Accountability sounds all shiny, but the world is just too random to let accountability work as well as it sounds like it should.

But the personal, integrity-based accountability of me to my peers of which y'all speak is undoubtedly laced with forgiveness. That sounds good to me.
Frank Paynter - 7/1/2004 10:23:51 AM
Perhaps my pointer to Primavera was a little terse. I strongly agree with orcmid's comment. Accountability on large projects is about teamwork. It's about keeping track... runs, hits, errors... sometimes a manager will discover that it's better to put the shortstop on the pitcher's mound and the pitcher at shortstop just based on performance. On a really large project we use tracking tools to provide a measure of accountability. There are all kinds of personal implications here but if we assume that we're all playing with integrity and playing to do the best job we can as a team, well... accountability is just one of the tools we use to tune-up.

Incidentally, if anyone linked through to the primavera site, wasn't the descriptive prose turgid and all 'engineers doing their own marketing by dressing in high-corporate drag?'
orcmid - 7/1/2004 12:54:06 AM
I heard accountability separated from promising and responsibility once, and I found a lot of freedom with it.  It has stuck with me ever since.

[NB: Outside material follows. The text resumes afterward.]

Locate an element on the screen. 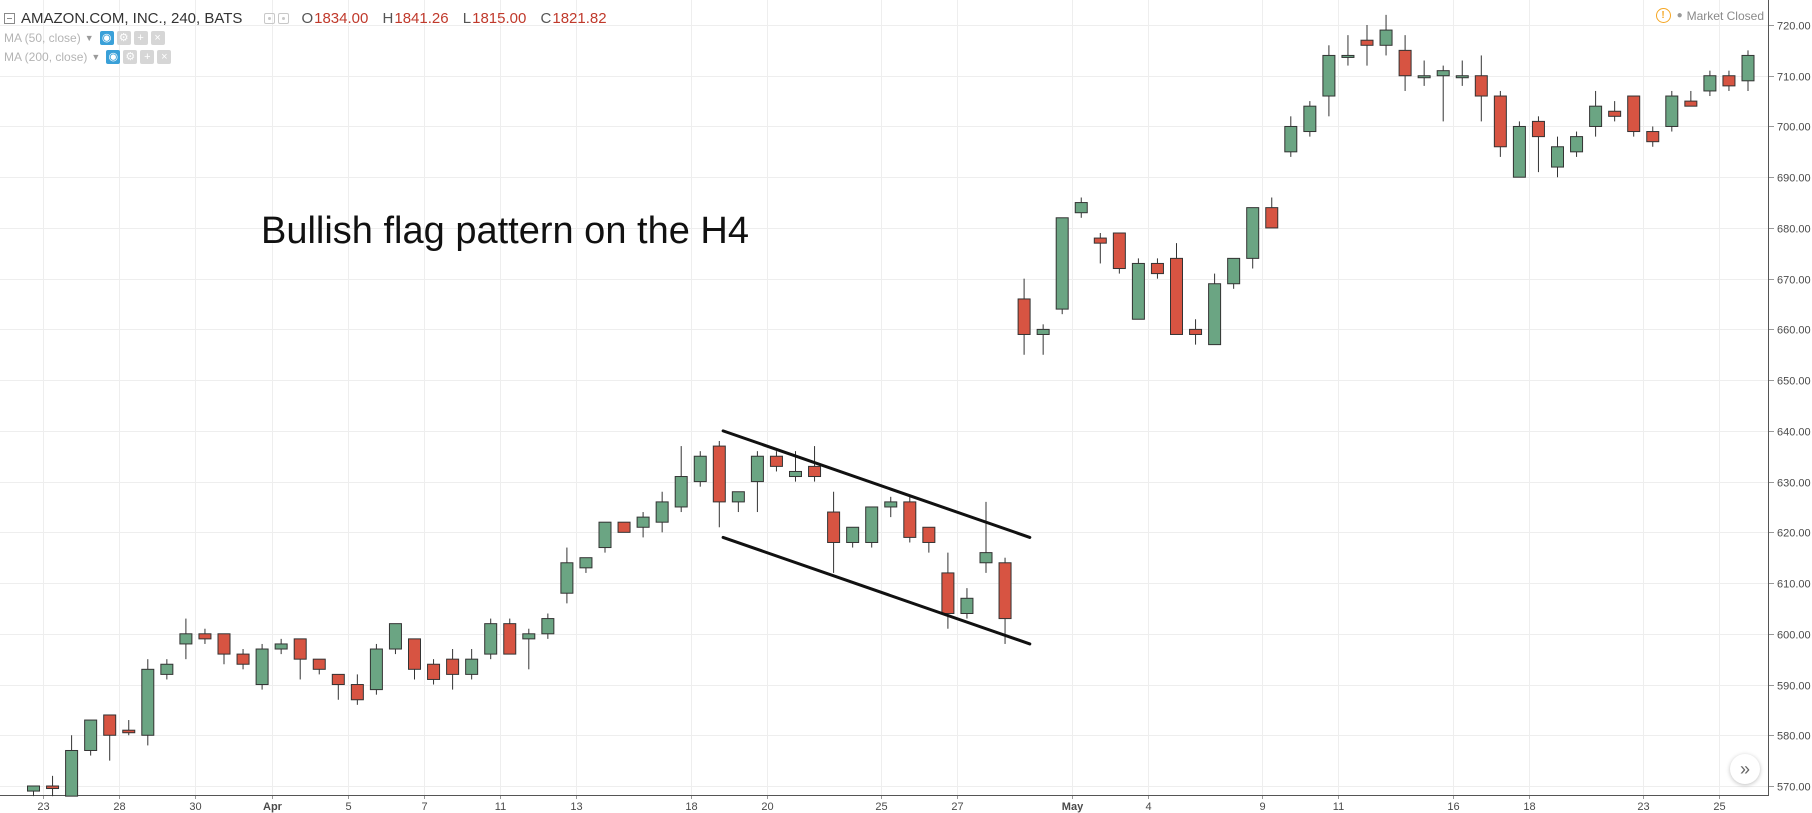 This screenshot has height=813, width=1812. y-tick-label: 630.00 is located at coordinates (1794, 484).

For me now, being accountable means being one who provides an account.  It is my declaration that I can be counted on to be clear on what's so, just like the job of an accountant.  So, whatever I have promised and whatever the commitments are, I take being accountable as providing an accurate and timely account.  Then any corrections can be put in, any promises can be restored, and new commitments made based on where we are.  It removed the blaming (and fear) and I find it still takes courage to get my stuff out of the way and simply provide an account.

I had promised my personal coach that I would provide 10 things by the time of our call tomorrow.  Today I called and said I only had 4 things and I was concerned about the 10.  I asked if some of them could be done electronically and he said sure.  Just in talking to him, several other activities for completing the assignment occured to me as well.  It all came out of being accountable.  I am beginning to think that accountability is an essential foundation to integrity.
Frank Paynter - 6/30/2004 5:16:09 PM
Bill Seitz - 6/30/2004 4:38:05 PM
'Plus, it assumes that business advances by a million small steps.'

Worse than that, it assumes that all those steps must be in the same direction.

S.E. August - 6/30/2004 3:38:42 PM
First, I recently found your blog and I am loving it. Please keep up the great work.

Second, I get a chill whenever I hear someone say they don't want to be held accountable. Someone has to own something or else nobody owns anything and it's just one big morass of finger pointing. Accountable means 'obliged to accept responsibility.' And, yes, at the end of the day we have to accept responsibility for what we do (and do not) manage to accomplish. We have no problem owning success; we need to own our failures, too.

Third, I believe that accountability improves trust. Show me someone who knows how to fail well (by owning their mistakes, by learning from them, by not being paralyzed by them, and by not being a big crybaby about how things were out of their control!) and I will both respect and trust them.

Fourth, who am I kidding? No one is accountable for anything these days, with the possible exception of weather forecasters. Seems like a rather noble profession, doesn't it?
Kevin Gossett - 6/30/2004 2:59:21 PM
Accountability married to responsibility is absolutely essential to success. Too many times managers hold members of their team accountable without providing the responsibility and authority to do the job.

On the other hand, often managers (and sometimes their team) are given responsibility without being held accountable for what results. Equally bad.

I'll ALWAYS opt for accountability if you give me responsibility too.